District 202’s finance team presented unaudited year‑end financials to the Board’s site and finance committee on Aug. 20, reporting overall revenues and expenditures close to budget but flagging an evidence‑based funding (EBF) tier change that will reduce expected state revenue next year.
Finance staff said year‑to‑date revenue was about $451 million (unaudited) with a favorable variance of $4.6 million. Local sources were reported at $261.7 million (favorable $3.7 million), state revenue about $152 million (unfavorable $9.26 million versus budget), and federal revenue about $18.5 million (favorable $1.8 million). Staff cautioned all figures are unaudited and subject to audit adjustments.

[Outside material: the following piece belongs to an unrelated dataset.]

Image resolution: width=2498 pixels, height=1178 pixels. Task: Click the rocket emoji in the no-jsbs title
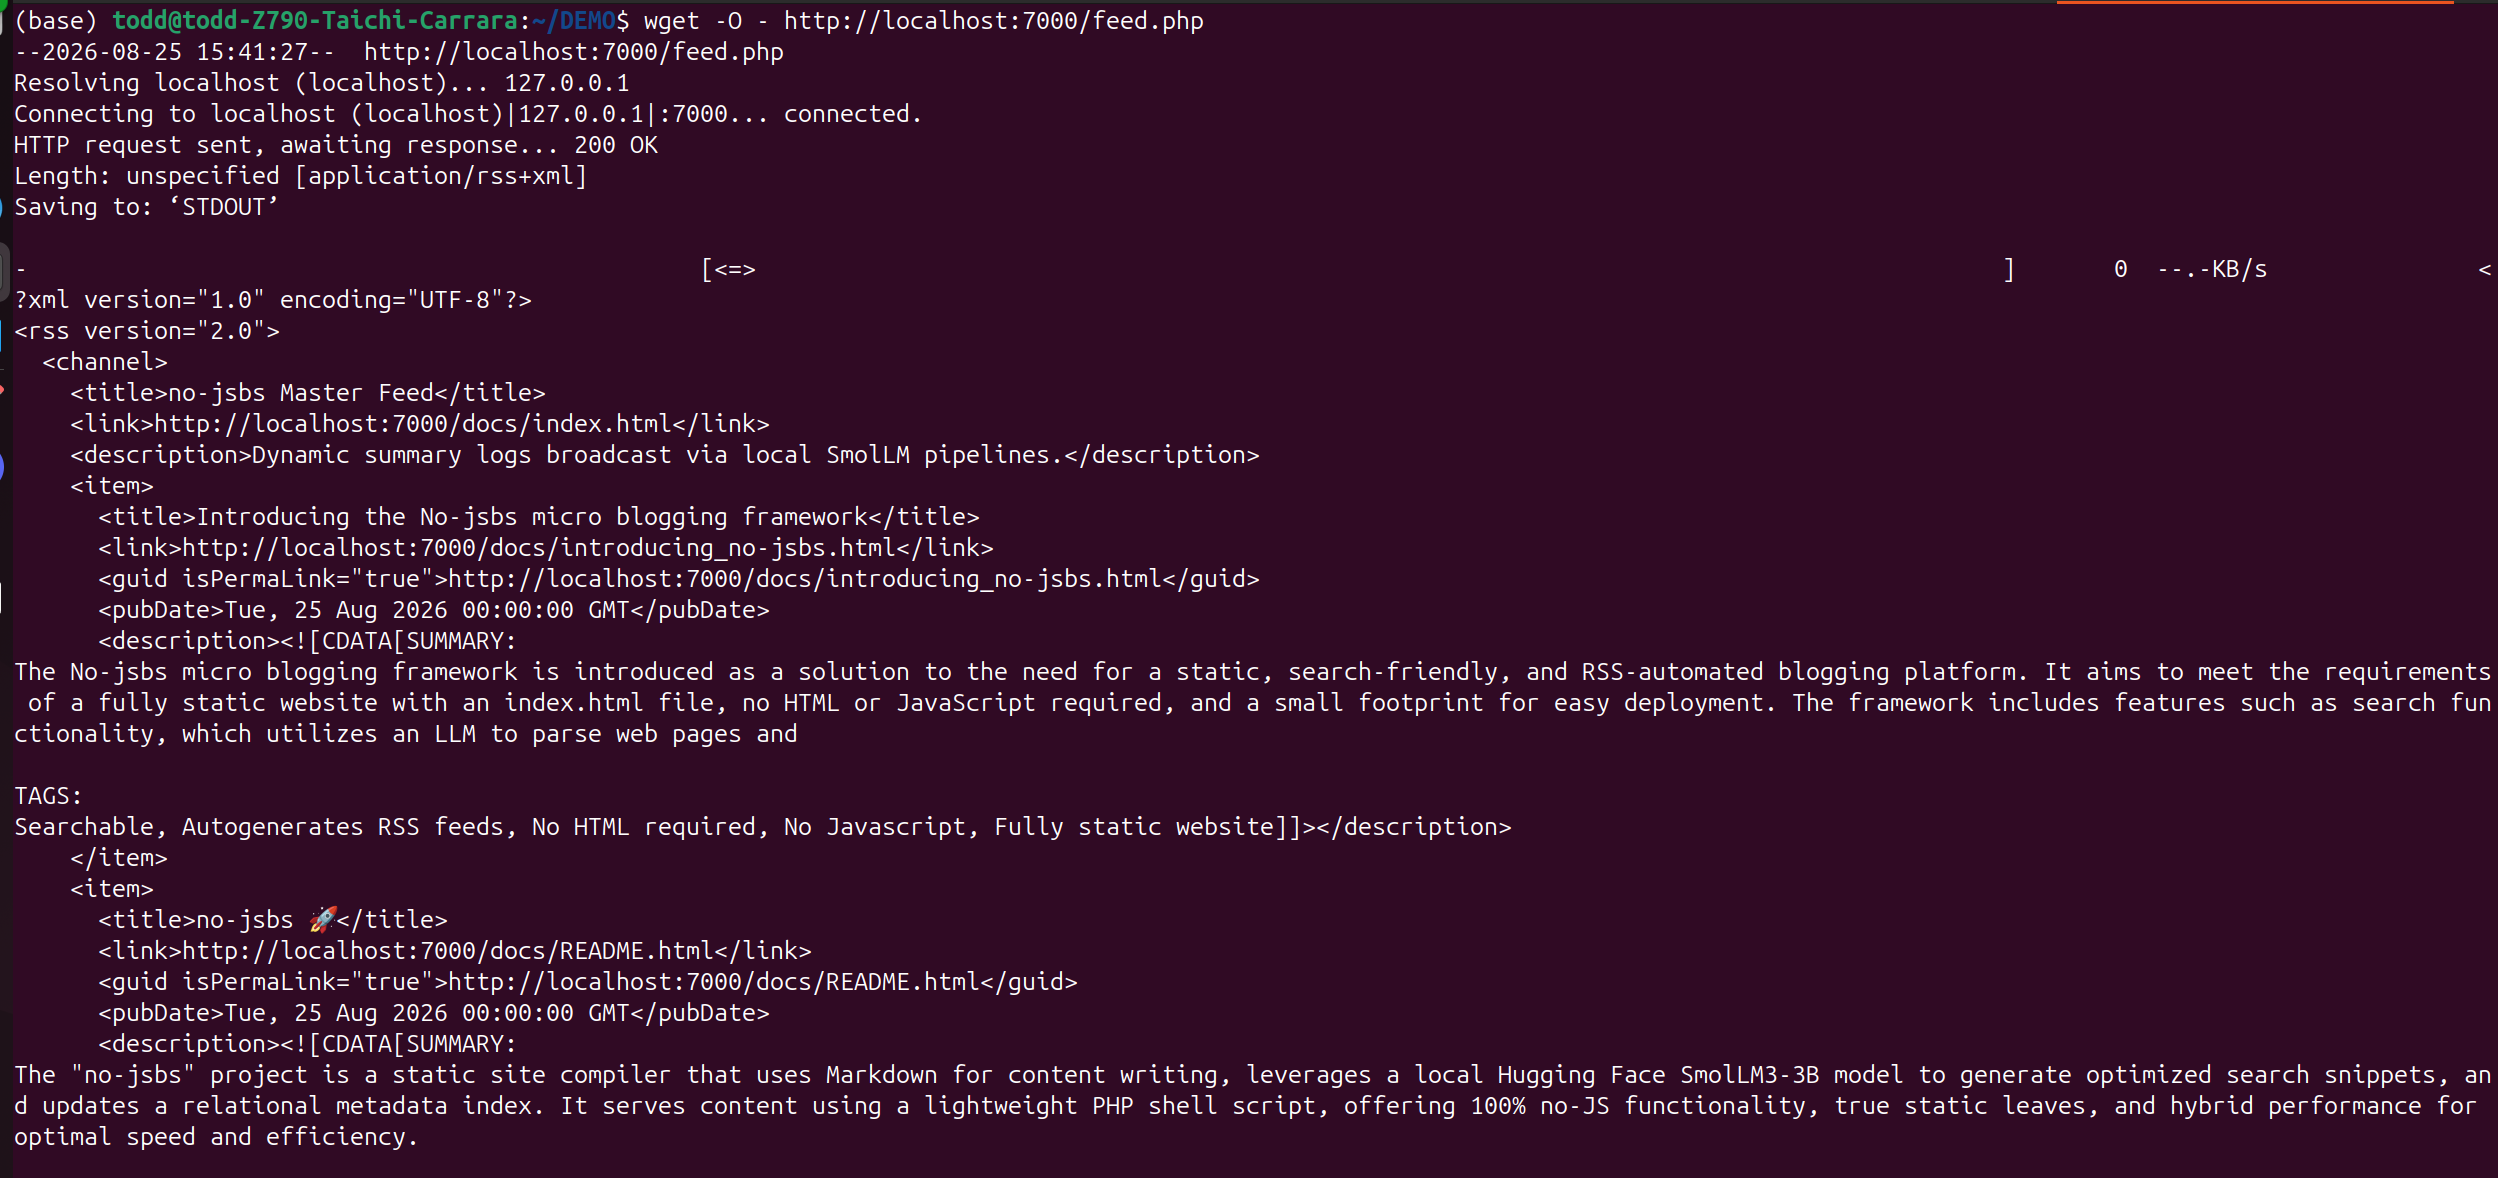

On expenditures, staff reported total spending of about $452.2 million, approximately $8.5 million more than budgeted; personnel and purchased services drove major variances. Staff explained some large variances were timing or account‑coding offsets (for example, technology purchases budgeted in equipment vs. purchases coded to services), and that transportation billing timing created a late spike in pupil‑transportation costs.
Finance staff told the committee they had budgeted a larger EBF payment for the coming year based on prior trends, but an email from the state education funding support group indicated the district will be classified as a Tier 2 district rather than Tier 1 for EBF. Staff said that change will lower projected state receipts and that they will analyze possible expenditure adjustments over the next months to keep fund‑balance targets in range.
Staff reviewed fund‑balance strategy and said the district has been intentionally using reserves to bring employee pay toward targeted percentiles while keeping a planned variance target (1–2% of budget). The presentation included monthly financial packs, treasurer’s reports and details by fund; staff will return with recommendations if budget reductions are needed.
No formal budget revision was adopted at the meeting; the committee received the unaudited report and planned follow‑up analysis.